Embora em algumas universidades públicas a proporção de estudantes formados seja mais compatível com os padrões internacionais (de acordo com os quais cerca de 50% dos alunos de primeiro ano concluem o ensino universitário), outras apresentam proporções preocupantemente baixas de formandos. Na prática, em mais de um terço de todas as instituições públicas, a taxa de abandono fica acima dos 80%. Em parte, este desempenho desigual se deve provavelmente ao fato de certas instituições serem mais seletivas na admissão de de estudantes nas carreiras mais exigentes. Ao distribuir os estudantes de desempenho mais baixo entre os programas acadêmicos menos exigentes, algumas universidades conseguiram reduzir a proporção de abandono. Além disso, alguns cursos suplementares se mostraram eficientes, especialmente nas turmas menores, que proporcionam mais contato entre aluno e professor. Algumas instituições públicas estão expandindo o número de programas mais curtos para aumentar o número de formandos. Nesse sentido, tendem a se comportar como instituições não-universitárias para remediar o dilema do abandono.
 
A não-universidade eficiente como parte da solução
Em comparação, uma proporção cada vez maior de estudantes agora se matricula em instituições não-universitárias, fenômeno que reduziu o drama nacional da baixa taxa de formandos. Tais institutos oferecem cursos de dois ou três anos em áreas como tecnologia da web e ensino técnico. Além disso, são responsáveis pela formação de mais de 70% de todos os professores dos níveis primário e secundário. Também provaram ser mais eficientes do que a universidade nacional.
 
Esses institutos terciarios recebem 691.000 estudantes, ou 30% de todos os matriculados no ensino pós-secundário, mas produzem um número de formandos quase igual ao das universidades. Quando essas instituições são incluídas no cálculo, a Argentina se mostra mais eficiente na produção de capital humano. Os institutos terciários de fato fazem com que a proporção de formados pelo sistema argentino do ensino superior seja equivalente à dos países vizinhos.
 
A taxa de eficiência mais alta dos institutos terciários é fruto de fatores acadêmicos e organizacionais. Em primeiro lugar, os programas acadêmicos são mais curtos e exigem menos preparação prévia. Em segundo, ao oferecerem turmas menores do que as universidades, os institutos possibilitam uma interação mais próxima entre professores e alunos. Além disso, as instituições terciárias foram concebidas como extensão das escolas secundárias. Nesse sentido, oferecem um “ambiente mais amistoso”, exigindo menos ajustes por parte do aluno para que este alcance o sucesso.
 
Conclusão

Embora a universidade nacional argentina se orgulhe da igualdade social do seu processo de admissão, ela se mostra ao mesmo tempo ineficiente (a julgar pela alta taxa de atrito) e ineficaz (por causa da baixa proporção de formandos em relação aos demais países da região) na produção de capital humano.
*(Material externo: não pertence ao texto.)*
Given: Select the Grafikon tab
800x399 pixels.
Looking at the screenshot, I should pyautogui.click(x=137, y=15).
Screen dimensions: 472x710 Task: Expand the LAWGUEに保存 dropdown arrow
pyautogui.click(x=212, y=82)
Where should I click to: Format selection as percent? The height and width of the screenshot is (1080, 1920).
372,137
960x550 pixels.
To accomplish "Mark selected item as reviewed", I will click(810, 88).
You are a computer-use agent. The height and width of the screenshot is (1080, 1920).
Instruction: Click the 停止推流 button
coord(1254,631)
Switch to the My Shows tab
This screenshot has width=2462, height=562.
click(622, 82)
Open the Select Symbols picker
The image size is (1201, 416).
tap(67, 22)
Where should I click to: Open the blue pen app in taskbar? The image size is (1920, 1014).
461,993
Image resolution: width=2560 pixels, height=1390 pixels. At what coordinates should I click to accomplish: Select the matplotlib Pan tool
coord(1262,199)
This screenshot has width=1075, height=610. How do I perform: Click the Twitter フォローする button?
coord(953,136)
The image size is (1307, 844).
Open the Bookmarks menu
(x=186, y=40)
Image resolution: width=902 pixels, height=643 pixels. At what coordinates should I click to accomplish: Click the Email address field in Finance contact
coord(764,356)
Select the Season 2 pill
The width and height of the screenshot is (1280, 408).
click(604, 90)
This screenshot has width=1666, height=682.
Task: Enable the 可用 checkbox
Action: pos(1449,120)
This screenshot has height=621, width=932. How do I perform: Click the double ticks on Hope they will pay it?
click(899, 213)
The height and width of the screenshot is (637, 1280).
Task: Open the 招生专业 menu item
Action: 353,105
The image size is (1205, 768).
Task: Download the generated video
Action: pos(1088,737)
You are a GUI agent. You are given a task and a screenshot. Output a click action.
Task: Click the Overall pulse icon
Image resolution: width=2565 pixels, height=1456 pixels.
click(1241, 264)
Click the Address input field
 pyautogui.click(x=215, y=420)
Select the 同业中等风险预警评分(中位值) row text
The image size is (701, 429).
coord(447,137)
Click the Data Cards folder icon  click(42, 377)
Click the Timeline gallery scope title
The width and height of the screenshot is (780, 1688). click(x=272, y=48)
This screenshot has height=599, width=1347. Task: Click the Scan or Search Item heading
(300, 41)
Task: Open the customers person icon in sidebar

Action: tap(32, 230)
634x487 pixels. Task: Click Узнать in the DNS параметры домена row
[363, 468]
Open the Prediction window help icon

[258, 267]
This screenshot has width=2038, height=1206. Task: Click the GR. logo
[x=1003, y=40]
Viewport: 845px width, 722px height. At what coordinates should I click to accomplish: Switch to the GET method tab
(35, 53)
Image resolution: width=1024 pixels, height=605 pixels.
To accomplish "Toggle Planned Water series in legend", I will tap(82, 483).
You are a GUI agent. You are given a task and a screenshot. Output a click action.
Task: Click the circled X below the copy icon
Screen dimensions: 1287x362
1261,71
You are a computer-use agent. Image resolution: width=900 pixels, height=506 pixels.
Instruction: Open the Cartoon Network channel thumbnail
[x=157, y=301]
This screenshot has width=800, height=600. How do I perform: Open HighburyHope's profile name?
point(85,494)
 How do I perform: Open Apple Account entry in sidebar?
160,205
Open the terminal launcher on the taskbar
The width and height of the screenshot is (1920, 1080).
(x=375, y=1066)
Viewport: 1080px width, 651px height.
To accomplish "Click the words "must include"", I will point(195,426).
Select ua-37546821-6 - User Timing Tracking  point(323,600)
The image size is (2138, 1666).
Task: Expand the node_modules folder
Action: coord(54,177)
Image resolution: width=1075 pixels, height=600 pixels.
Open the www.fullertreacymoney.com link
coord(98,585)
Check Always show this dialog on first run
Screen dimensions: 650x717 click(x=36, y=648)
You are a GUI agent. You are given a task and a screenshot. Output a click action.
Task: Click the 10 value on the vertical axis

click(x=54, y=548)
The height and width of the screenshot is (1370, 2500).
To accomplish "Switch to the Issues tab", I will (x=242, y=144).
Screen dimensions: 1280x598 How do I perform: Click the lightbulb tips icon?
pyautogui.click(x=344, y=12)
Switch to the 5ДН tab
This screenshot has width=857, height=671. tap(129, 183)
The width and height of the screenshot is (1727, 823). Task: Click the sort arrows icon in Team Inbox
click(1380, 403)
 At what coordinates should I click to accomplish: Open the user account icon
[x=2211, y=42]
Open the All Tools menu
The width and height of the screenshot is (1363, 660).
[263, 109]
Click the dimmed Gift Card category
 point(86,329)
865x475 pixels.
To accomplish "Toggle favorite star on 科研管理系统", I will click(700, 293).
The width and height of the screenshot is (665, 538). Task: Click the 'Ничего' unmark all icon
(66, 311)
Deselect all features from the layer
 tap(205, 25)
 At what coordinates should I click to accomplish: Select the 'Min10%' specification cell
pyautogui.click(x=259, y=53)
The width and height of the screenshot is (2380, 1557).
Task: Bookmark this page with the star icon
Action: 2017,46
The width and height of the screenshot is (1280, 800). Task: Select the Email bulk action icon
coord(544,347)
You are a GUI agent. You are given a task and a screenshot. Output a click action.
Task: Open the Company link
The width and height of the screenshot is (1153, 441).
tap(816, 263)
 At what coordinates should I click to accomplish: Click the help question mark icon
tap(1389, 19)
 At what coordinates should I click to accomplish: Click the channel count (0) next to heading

Mesmo sem requisitos de admissão e sem cobrar taxas de ensino, existe na verdade uma forte seletividade evidente na progressão do primeiro ano para os anos subsequentes na maioria dos programas de ensino que oferecem diplomas. Se a Argentina quiser de fato atingir o objetivo de um sistema pós-secundário socialmente justo e igualitário, a política de ensino superior deve ser redefinida. Além da necessidade urgente de reforma no nível secundário para melhor preparar os alunos para o estudo pós-secundário, os institutos terciários e as universidades precisam atuar como entidades complementares. O objetivo deve ser chegar a uma articulação melhor entre os dois tipos de instituição (atualmente inexistente), ajudando os estudantes menos preparados a fazer uma transição tranquila do ensino secundário para o terciário, oferecendo-lhes mais alternativas.